Leofweald’s low profile in the sources may have been partly due to the fact that Muchelney was in some sense subordinate to its wealthy neighbour Glastonbury. The issue came to a head in 1080, when the diocesan bishop, Giso of Wells, tried to assert his rights at Muchelney (and Athelney) against the new Norman abbot of Glastonbury, Thurstan, who had been appointed within the previous two or three years (Heads: 51). According to William of Malmesbury, Giso was outmanoeuvred in part by the worldly wisdom of the unnamed abbot of Muchelney, who insisted that he answered only to the abbot of Glastonbury (De ant. Glast. c. 76). We cannot know for sure whether that was Leofweard or a successor.

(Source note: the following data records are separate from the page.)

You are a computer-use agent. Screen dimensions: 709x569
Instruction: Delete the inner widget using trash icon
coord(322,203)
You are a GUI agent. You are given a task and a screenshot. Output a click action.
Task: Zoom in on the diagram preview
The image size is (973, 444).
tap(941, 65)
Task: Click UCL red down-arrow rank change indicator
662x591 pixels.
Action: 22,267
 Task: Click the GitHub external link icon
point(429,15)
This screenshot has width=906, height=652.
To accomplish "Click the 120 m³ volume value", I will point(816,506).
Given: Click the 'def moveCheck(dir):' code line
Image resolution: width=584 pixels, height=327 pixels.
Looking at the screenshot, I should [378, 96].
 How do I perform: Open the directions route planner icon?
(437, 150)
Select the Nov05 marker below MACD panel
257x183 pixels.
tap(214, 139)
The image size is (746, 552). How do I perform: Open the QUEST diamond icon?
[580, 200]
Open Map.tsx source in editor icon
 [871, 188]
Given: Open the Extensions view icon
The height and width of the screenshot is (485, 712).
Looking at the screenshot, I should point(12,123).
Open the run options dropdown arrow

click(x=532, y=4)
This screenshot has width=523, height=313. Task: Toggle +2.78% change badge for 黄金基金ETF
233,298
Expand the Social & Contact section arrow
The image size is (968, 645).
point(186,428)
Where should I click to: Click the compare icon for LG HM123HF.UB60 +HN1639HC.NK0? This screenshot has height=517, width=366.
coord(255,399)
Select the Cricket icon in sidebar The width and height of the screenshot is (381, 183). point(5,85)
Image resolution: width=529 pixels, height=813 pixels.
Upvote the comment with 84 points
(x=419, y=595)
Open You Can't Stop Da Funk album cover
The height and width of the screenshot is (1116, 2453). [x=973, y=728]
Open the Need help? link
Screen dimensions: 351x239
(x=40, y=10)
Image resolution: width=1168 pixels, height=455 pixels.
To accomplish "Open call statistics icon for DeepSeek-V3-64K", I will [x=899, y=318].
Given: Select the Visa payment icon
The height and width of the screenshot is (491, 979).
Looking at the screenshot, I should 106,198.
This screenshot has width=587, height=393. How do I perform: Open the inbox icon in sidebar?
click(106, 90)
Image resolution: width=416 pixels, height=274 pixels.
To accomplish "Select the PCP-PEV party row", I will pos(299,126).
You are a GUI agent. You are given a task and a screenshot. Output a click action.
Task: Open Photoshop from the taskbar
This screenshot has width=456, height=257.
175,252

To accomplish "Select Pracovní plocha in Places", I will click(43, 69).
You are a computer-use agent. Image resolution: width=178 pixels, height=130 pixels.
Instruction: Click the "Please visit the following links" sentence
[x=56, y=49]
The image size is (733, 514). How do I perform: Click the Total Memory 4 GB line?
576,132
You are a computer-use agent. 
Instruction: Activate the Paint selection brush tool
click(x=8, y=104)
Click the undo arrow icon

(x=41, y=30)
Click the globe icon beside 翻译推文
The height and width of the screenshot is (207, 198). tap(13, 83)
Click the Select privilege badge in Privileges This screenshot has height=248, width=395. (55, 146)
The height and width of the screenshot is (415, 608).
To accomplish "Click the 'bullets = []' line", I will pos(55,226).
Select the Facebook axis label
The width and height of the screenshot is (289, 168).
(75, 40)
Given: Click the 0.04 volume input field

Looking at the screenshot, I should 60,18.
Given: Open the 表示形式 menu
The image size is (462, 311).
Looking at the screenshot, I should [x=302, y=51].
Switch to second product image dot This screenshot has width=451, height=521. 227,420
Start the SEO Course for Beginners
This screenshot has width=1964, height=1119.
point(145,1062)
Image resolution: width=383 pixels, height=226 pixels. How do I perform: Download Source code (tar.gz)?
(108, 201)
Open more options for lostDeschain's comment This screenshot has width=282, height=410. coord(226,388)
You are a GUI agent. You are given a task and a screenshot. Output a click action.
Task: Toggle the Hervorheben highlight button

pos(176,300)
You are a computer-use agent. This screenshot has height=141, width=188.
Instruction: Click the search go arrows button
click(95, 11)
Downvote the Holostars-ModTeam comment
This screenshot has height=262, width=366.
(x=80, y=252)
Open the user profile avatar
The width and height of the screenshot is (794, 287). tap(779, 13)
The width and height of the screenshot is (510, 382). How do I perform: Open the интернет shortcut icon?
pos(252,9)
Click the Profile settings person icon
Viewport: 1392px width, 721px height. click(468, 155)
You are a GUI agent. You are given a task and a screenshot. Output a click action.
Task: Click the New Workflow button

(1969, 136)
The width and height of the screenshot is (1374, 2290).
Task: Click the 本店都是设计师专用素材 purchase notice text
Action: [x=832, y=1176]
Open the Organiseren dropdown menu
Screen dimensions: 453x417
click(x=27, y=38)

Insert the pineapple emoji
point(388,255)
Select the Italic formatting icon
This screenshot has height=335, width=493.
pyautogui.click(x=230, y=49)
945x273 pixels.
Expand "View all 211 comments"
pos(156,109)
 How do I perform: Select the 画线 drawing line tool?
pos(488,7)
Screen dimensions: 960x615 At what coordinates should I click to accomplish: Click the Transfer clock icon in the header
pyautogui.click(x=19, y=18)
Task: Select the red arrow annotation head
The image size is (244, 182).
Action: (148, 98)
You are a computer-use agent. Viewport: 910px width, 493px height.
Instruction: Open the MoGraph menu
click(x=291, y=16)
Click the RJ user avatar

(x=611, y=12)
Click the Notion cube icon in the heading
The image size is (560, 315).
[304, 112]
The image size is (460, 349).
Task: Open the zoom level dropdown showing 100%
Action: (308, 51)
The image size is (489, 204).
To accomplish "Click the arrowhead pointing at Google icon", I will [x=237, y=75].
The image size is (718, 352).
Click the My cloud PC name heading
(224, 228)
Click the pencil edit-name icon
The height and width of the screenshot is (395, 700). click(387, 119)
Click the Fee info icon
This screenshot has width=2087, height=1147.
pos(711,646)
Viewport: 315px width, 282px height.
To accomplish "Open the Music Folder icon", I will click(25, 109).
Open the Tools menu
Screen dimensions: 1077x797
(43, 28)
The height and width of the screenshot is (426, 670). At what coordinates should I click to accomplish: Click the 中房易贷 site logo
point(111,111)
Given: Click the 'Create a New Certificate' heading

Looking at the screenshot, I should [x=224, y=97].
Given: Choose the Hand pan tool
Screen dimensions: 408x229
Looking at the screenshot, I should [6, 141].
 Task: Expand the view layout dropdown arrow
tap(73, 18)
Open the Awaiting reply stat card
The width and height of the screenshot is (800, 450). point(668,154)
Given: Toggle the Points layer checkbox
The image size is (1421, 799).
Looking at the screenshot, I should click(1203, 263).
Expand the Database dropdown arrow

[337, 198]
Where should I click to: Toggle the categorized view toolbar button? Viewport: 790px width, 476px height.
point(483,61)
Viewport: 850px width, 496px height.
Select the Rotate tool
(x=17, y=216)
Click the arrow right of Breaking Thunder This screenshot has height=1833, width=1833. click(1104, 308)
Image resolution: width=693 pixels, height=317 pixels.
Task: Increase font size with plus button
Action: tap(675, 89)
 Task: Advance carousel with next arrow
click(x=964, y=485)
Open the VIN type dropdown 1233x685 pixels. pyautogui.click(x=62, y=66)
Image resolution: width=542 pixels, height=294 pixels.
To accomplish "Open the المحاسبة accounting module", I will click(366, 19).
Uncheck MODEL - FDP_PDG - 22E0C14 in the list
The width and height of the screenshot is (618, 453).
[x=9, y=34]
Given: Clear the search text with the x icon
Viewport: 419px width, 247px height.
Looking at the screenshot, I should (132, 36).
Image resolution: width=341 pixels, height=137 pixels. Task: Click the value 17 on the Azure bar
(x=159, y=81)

Part of Thurstan’s claim in 1080 was that abbots of Muchelney were chosen by the convent of Glastonbury; Leofweard’s most likely origin is therefore as a monk of that house.
Bibliography
Bates 1998: Regesta Regum Anglo-Normannorum: The Acta of William I (1066–1087), ed. David Bates (Oxford: Clarendon Press, 1998)
De ant. Glast.: The Early History of Glastonbury: An Edition, Translation and Study of William of Malmesbury’s De antiquitate Glastonie ecclesie, ed. and trans. John Scott (Woodbridge: Boydell Press, 1981)
Heads:The Heads of Religious Houses: England and Wales, 940–1216, ed. David Knowles, C. N. L. Brooke, and Vera C. M. London (Cambridge: Cambridge University Press, 1972)
Keynes 1996: Simon Keynes, ‘Giso, bishop of Wells (1061–88)’, Anglo-Norman Studies, 19: Proceedings of the Battle Conference, 1996 (Woodbridge: Boydell Press, 1997), 203–71
Ltrs of Lanfranc: The Letters of Lanfranc, Archbishop of Canterbury, ed. and trans. Helen Clover and Margaret Gibson (Oxford: Clarendon Press, 1979)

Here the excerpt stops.